Public Service Announcement: Health Edition

photoSo I’ve got this huge bandage on my face now… kinda weird.

This is what happens within a few weeks of your wife finally putting her foot down and saying, “I want you to have that checked out!”

I had a brown spot show up on my cheek several months ago. It came along and I paid it very little attention. Fortunately, I was going to see my family doctor for a regular visit and so it was not a stretch to simply tell him of my additional concern. After having a look he referred me to a dermatologist.

The dermatologist and I decided the best and fastest course of action was to remove it at my first office visit and then work up the pathology and figure out with what we were dealing. That was just over a week and a half ago.

This past Thursday, I received the results. It was melanoma, a potentially deadly form of skin cancer. Thankfully, the type I was diagnosed with, more specifically, was melanoma in situ. That means it was limited to the outermost layer of skin and not invasive. Upon my return to the dermatologist yesterday, the surgeon carefully removed a larger area of skin around the wound, hence the lovely deck-of-cards-sized bandage. Provided she was successful in removing all of it, I could walk away never having it bother me again. I will spend the rest of my life occasionally returning for checks just to make sure I’m clear.

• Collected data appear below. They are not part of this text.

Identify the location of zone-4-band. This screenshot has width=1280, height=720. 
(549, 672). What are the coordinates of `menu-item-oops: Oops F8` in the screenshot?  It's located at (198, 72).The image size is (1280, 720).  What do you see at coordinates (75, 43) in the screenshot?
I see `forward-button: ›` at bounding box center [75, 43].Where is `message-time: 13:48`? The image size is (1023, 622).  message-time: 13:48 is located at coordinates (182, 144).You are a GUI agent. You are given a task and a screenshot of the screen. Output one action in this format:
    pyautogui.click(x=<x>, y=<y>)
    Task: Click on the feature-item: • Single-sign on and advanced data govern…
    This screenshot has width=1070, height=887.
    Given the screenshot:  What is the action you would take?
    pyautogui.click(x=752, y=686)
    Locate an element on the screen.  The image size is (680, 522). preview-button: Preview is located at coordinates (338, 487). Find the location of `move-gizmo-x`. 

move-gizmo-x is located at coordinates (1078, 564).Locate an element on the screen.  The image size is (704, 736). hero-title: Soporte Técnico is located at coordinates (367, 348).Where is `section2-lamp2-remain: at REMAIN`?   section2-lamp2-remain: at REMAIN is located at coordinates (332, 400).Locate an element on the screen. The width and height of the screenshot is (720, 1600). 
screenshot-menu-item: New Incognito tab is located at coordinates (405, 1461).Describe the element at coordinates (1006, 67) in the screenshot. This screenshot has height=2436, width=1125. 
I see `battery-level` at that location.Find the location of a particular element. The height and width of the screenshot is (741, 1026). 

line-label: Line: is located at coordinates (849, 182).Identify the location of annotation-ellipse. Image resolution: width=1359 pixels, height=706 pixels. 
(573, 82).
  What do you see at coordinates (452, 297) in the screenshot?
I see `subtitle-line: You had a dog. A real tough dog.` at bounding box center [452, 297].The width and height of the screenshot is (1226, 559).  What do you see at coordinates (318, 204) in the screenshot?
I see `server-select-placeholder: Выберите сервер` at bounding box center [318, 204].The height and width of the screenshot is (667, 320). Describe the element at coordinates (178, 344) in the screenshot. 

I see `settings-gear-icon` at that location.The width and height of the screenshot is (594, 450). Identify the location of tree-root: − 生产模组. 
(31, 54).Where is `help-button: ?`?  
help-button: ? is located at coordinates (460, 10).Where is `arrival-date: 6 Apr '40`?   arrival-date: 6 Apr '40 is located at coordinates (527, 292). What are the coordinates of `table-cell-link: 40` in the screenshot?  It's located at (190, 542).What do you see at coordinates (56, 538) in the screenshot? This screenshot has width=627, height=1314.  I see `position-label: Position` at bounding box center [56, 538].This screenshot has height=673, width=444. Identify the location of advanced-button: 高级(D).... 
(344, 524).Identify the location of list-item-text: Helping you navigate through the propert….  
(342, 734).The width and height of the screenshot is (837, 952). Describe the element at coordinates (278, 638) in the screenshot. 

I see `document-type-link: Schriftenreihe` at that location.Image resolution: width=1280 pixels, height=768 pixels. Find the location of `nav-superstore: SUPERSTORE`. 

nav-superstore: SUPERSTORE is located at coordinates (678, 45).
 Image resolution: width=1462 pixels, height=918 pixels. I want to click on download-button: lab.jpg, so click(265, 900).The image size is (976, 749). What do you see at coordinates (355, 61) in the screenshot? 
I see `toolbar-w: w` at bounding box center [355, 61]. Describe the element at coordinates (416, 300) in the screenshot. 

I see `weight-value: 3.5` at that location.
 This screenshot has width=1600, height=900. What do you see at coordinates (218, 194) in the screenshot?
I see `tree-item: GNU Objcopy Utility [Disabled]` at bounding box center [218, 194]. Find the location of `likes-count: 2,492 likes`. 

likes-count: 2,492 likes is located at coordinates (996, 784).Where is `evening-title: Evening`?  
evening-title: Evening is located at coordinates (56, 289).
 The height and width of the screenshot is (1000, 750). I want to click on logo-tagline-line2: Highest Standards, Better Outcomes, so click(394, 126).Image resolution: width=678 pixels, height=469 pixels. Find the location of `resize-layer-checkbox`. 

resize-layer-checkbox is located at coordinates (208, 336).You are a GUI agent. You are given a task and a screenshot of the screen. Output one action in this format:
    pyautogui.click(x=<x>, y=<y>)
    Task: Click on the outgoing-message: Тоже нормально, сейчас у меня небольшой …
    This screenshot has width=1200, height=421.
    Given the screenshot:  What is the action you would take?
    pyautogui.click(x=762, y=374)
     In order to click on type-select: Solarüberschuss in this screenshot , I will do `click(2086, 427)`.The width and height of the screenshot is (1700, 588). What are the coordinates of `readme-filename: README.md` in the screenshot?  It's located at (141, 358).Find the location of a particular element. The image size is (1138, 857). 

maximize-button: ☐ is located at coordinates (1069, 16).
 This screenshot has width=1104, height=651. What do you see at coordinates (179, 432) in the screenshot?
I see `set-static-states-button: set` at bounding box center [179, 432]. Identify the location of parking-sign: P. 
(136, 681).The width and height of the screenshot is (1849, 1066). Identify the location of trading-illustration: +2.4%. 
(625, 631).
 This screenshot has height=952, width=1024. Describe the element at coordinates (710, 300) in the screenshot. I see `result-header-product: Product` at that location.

I’m very blessed to have a wife who was persistent in her pleas for me to have it checked before it could turn into something much, much worse. If my putting this out for public consumption could help one person catch something early, well, that would be great.

PLEASE, take a few minutes to make sure you don’t have any strange, irregular, discolored spots on your body. Here’s a link to the WebMD.com information related to melanoma. Check your loved ones!

Grace and Peace.

5 thoughts on “Public Service Announcement: Health Edition

  1. Tiger, I am so thankful you had it check and removed. There is a concern about how deep the cancer was to begin with. My brother had a similar situation. It was on his arm. After having it removed with a deep cut as yours to get all of the cancer he saw the dermatologist for five years being told he was cancer free. The 5 year mark is the goal. Unfortunately, a year later her discovered a knot in his arm pit. Same arm. The cancer had metastasized, through the blood stream, to his lymph nodes. He had them removed and after throughly weighing his options concerning his treatment he decided to participate in a trial program at the National Cancer Institute. The top oncologist treating melanoma in the US heads this program. I am thankful to God to be able to say that he completed the program and doing well. He still has scans yearly. Your’s might not be as serious and I’ll definitely keep you in my prayers. I did want to share this info with you should you ever need it or meet someone that might benefit from it. NCI has been a God send answer to our prayers.

  2. Tiger, Glad to hear that you had it removed. “In situ” melamona is considered “cured” with fullthickness excision and negative surgical margins. My recommendations to my patients include six to twelve month followup visits with dermatologist or surgeon, sun avoidance measures including wide brim hats and sunblocks including titanium dioxide or zinc oxide.